[WHAT YOU NEED TO DO]:
Copy out all lines from the material that contain the string "Wundpflege".

[DATASET RECORDS]:
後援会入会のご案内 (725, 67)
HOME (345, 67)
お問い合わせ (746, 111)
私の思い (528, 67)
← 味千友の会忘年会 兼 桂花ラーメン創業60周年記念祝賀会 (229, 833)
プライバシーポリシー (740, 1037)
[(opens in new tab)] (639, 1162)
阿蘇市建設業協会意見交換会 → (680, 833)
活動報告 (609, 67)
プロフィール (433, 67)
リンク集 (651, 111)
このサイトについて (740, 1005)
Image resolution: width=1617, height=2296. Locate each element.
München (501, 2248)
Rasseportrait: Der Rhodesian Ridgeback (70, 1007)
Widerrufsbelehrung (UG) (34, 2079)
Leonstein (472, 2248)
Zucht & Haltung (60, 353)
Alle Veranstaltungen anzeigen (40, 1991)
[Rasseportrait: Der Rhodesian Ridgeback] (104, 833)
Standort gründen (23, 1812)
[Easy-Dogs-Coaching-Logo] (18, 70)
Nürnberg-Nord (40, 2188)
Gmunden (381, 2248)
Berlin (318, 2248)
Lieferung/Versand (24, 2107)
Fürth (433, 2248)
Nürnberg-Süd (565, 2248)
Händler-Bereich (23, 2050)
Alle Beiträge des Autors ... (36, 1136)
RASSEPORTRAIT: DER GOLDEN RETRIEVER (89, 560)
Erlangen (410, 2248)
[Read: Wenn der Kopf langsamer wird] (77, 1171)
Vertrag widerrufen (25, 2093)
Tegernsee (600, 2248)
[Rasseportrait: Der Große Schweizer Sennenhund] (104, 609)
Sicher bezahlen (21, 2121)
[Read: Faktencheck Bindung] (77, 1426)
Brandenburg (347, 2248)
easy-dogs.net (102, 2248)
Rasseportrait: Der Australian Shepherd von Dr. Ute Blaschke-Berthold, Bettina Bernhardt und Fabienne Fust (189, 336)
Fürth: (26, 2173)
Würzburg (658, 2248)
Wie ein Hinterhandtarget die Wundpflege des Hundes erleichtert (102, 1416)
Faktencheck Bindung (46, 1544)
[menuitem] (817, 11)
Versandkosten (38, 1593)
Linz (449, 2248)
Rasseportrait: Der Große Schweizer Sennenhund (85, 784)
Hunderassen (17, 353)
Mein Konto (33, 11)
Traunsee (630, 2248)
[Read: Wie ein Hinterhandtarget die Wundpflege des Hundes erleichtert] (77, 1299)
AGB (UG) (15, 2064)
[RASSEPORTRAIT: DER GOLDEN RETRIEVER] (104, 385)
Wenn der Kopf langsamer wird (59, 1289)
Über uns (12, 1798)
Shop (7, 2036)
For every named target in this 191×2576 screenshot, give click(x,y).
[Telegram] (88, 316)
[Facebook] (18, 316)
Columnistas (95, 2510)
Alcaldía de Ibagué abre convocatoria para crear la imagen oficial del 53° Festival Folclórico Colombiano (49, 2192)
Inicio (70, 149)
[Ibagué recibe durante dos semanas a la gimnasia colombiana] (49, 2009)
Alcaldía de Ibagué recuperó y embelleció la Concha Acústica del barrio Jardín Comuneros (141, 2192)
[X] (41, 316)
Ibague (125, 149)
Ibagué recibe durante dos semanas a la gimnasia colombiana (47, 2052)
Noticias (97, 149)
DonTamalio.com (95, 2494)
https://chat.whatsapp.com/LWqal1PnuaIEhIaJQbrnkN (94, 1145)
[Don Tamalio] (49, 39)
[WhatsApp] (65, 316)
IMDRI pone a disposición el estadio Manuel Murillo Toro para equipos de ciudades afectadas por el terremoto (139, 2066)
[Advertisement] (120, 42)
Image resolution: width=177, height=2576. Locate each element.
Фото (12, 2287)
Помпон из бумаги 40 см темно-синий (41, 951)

[WORKED SOLUTION]:
Wie ein Hinterhandtarget die Wundpflege des Hundes erleichtert (102, 1416)
[Read: Wie ein Hinterhandtarget die Wundpflege des Hundes erleichtert] (77, 1299)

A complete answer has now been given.